Apparently this question has been asked many times on here, but my question is more specific.
Let $X$ be the quotient space of $S^2$ under the identifications $x \sim -x$ for $x$ in the equator $S^1$. We are asked to compute the homology groups $H_i(X)$.
The method I chose is to use cellular homology. Give $X$ the following cell structure: one 0-cell $e^0$, one 1-cell $e^1$, and two 2-cells $e_1^2$ and $e_2^2$. The 2-cells are attached via the quotient projection of the boundary $x \sim -x$. In particular, the 0 and 1 skeletons are $\mathbb{R}P^0$ and $\mathbb{R}P^1$ respectively and the 2-cells are attached in the same way as in Hatcher's computation of the homology of $\mathbb{R}P^n$ using cellular homology.
The nontrivial part of cellular chain complex is
$0 \rightarrow \mathbb{Z}^2 \xrightarrow[]{d_2} \mathbb{Z} \xrightarrow[]{0} \mathbb{Z} \rightarrow 0$.

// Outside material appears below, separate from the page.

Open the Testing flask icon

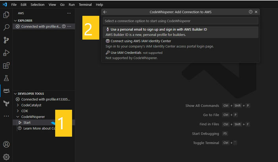[6, 78]
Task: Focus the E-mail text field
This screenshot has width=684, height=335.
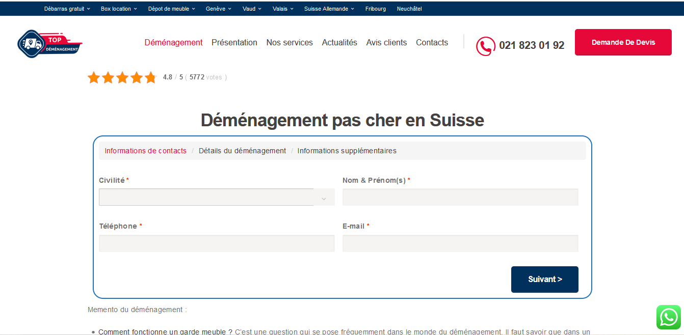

I don't understand why $d_2$ is not multiplication by $2$ here since they are attached in the same way as in Hatcher's Example 2.42. According to another answer $d_2(e_1^2)=2e^1$ and $d_2(e_2^2)=-2e^1$ "by the cellular boundary formula". I do not see why this is the case since $e_1^2$ and $e_2^2$ have the same attaching map.